======== ENTRIES SUPPLIED ========
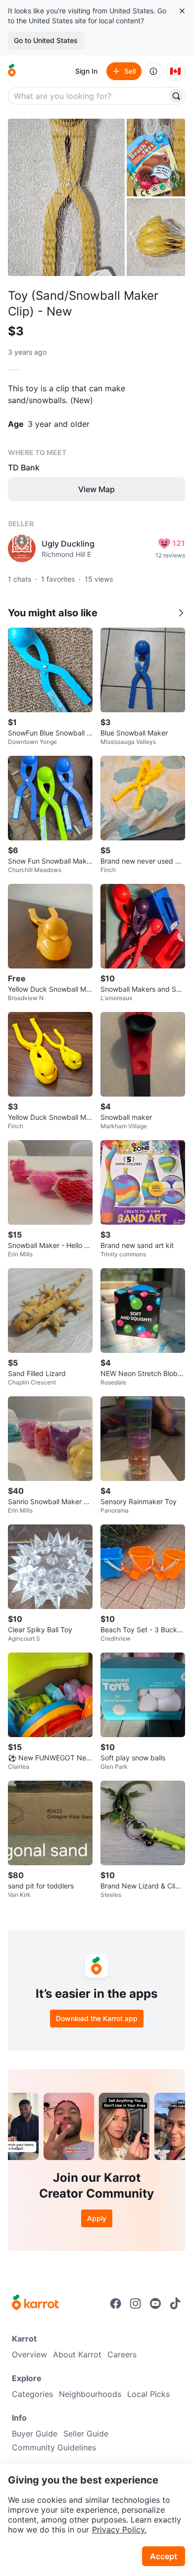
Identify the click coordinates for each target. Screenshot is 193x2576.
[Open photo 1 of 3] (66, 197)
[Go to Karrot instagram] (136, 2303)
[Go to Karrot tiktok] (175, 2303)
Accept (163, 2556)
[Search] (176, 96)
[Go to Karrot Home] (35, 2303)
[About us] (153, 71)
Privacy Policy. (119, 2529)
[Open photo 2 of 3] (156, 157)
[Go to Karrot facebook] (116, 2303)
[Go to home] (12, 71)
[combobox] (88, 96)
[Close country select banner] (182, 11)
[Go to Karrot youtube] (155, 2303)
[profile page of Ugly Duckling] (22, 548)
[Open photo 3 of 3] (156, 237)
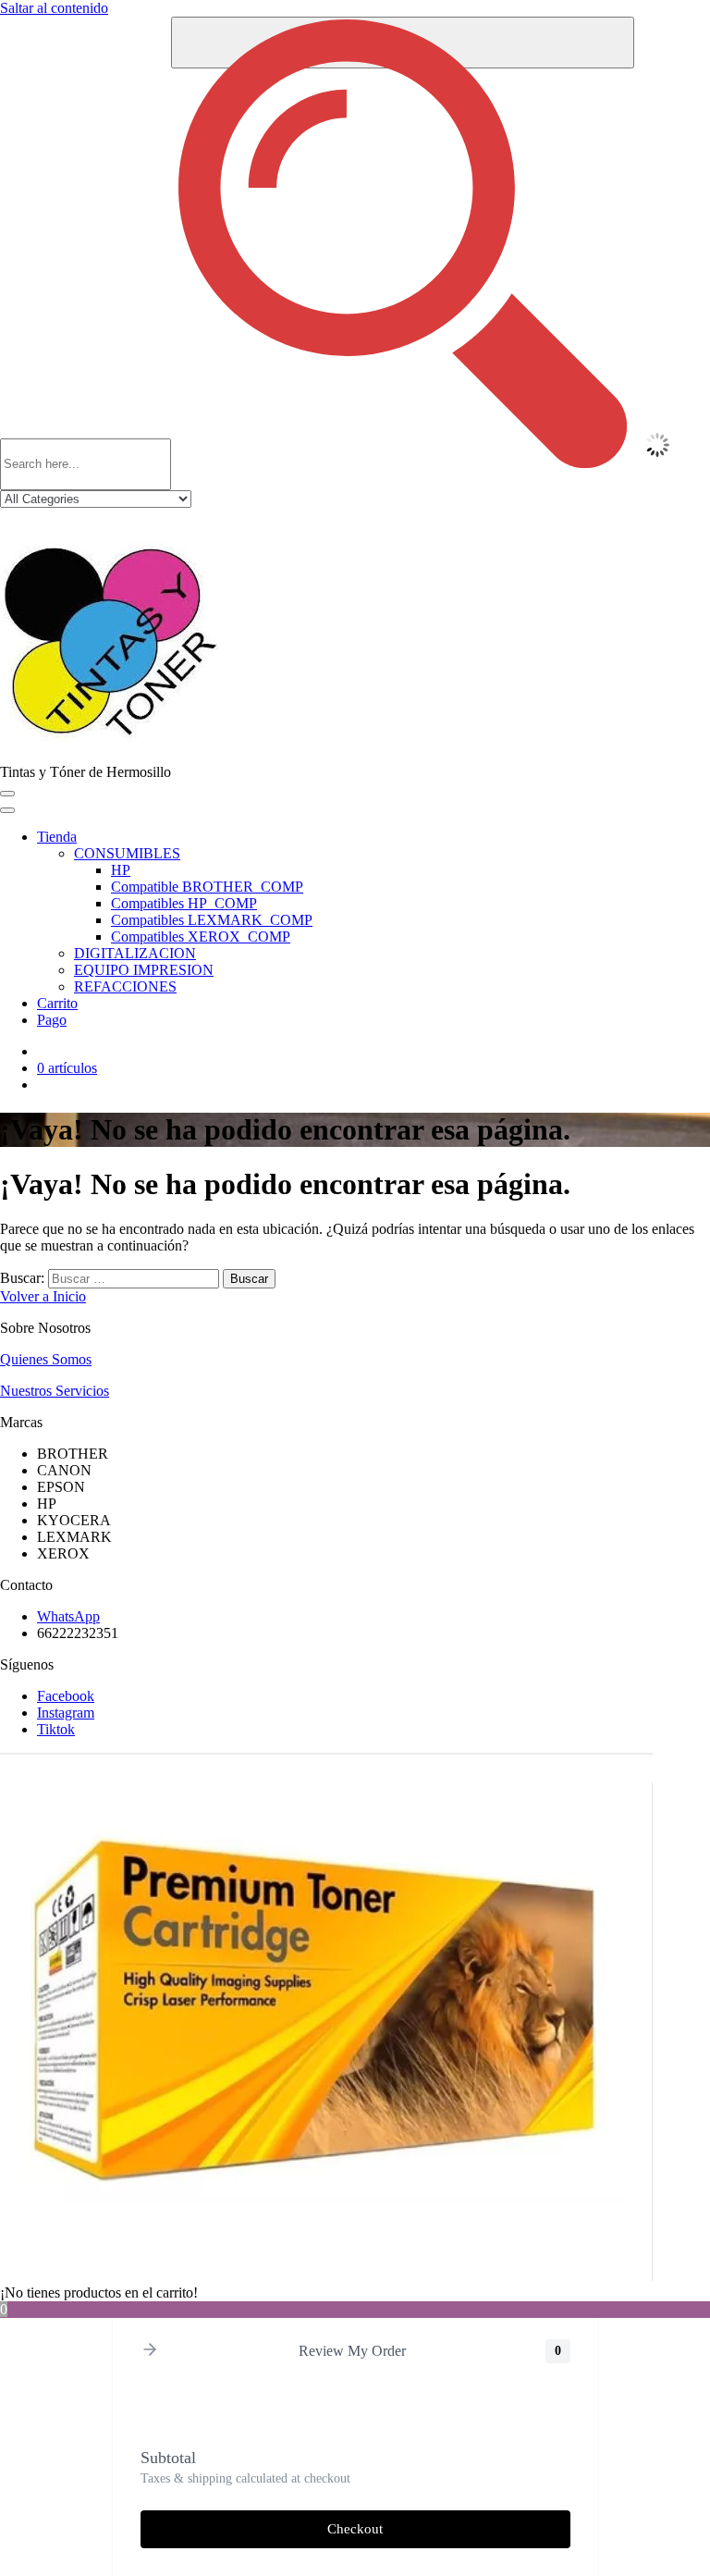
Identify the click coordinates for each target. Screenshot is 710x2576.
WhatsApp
========
======== ENTRIES SUPPLIED ========
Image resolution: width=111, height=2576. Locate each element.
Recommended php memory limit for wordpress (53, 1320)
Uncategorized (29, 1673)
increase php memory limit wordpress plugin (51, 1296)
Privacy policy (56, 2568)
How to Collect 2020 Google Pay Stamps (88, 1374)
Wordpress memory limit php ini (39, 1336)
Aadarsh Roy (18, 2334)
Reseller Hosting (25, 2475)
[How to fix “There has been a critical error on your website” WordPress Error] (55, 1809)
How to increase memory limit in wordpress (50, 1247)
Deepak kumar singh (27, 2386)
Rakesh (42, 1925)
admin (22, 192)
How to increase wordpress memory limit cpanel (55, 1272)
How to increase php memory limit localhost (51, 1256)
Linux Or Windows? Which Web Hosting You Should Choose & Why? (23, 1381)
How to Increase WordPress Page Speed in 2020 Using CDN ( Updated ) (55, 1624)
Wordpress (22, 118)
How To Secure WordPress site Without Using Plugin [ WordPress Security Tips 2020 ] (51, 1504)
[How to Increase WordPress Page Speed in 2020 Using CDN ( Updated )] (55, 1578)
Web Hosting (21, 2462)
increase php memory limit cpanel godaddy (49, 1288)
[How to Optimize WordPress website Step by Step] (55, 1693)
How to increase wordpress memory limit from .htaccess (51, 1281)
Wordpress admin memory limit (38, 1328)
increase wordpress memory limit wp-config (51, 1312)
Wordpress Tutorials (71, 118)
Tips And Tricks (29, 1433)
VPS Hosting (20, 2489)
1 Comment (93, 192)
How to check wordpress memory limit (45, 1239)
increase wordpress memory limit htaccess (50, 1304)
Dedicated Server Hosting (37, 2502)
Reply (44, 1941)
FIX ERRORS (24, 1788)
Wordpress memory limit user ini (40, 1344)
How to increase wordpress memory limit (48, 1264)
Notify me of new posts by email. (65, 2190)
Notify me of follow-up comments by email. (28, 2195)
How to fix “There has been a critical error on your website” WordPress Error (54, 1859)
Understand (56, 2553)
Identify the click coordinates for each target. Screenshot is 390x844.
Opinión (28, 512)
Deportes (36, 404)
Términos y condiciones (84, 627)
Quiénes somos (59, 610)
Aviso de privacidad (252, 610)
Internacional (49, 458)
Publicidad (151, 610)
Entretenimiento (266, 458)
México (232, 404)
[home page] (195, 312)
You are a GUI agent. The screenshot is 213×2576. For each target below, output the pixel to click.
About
========
PROBLEM DETAILS
Count every line of the entries that holds the string "There". Please answer with the count alone.

EXPECTED ANSWER
2